The notebook SRCNet_simulation_walkthrough.ipynb contains a small example based on SRCNet_v0.1_simulation_1_MeerKAT.py
that can be run on a laptop in a couple of minutes. It walks you through the whole process, from loading the survey / sky model and configuring the telescope, to configuring observation parameters and setting up and running the simulation, to creating a dirty image from the generated visibilities.
In addition, we provide utility to create SRCNet Rucio metadata for the ingestion daemon for images
and visibilities
data products. The script SRCNet_rucio_meta.py provides an example of how to generate metadata for a small simulation and imaging pipeline.
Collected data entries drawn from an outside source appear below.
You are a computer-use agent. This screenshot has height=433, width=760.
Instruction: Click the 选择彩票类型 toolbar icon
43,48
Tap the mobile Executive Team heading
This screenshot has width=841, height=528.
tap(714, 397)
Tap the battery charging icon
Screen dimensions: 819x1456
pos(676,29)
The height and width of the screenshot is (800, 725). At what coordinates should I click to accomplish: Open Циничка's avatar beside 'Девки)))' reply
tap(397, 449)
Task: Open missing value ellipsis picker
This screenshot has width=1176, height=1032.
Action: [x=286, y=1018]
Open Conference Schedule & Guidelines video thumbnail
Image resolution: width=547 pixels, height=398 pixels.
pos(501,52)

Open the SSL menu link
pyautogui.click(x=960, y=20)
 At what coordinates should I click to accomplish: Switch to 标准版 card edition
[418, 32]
Performing a line emission simulation, using both OSKAR and RASCIL
See the script line_emission.py and the notebook LineEmissionBackendsComparison.ipynb for an end-to-end line emission simulation.
This simulation begins with a SkyModel
instance, and with the definition of the desired Observation
and Telescope
details. Then, the InterferometerSimulation
instance uses the requested backend (OSKAR and RASCIL are currently supported) to compute the corresponding visibilities, and the desired DirtyImager
instance is used to convert the visibilities into dirty images. Optionally, we can include primary beam effects and correct for such effects in the final dirty images. Finally, we can mosaic different dirty images into one larger image using the ImageMosaicker
class.
Notes on the OSKAR Telescope data conventions
Karabo supports many telescope configurations, and uses the OSKAR specification for its telescope directory structure, which is explained below in more detail.
The name of the directory is given the name of the telescope followed by configuration or cycle specification e.g. for VLA configuration C will be “vla.c.tm” and for ALMA cycle 4.2, the name is “alma.cycle4.2”. The top-level directory must contain a special file to specify the telescope centre position (position.txt), a special file to specify the position of each station (layout.txt), and a set of sub-directories one for every station. Each of these sub-directories contains one or more special files to specify the configuration of that station. For telescope with dishes, it contain just a number.
More details can be find in the OSKAR documentation and source code: https://ska-telescope.gitlab.io/sim/oskar/telescope_model/telescope_model.html
Using our Demo Installation
We offer an always up-to-date demo installation for Karabo on Renkulab. This demo was created for a workshop at Swiss SKA Days in September 2024. It can be found here:
You do not need an account to use the demo. Just hit the green ‘Start’ button in the top right corner. However, if you want to save your work you need to log in using your GitHub account, your ORCID id, or your edu-ID. Then fork the project. Now changes you make will be saved to your GitLab repository linked to your Renkulab accout.
The free server on Renkulab has limited resources. You will not be able to run much larger simulations than those provided in the demo notebooks.
A good starting point may be the slide deck of the workshop. You can find it in the folder documents. The code in the slides is available as Jupyter notebooks in the folder notebooks. Those help you get started.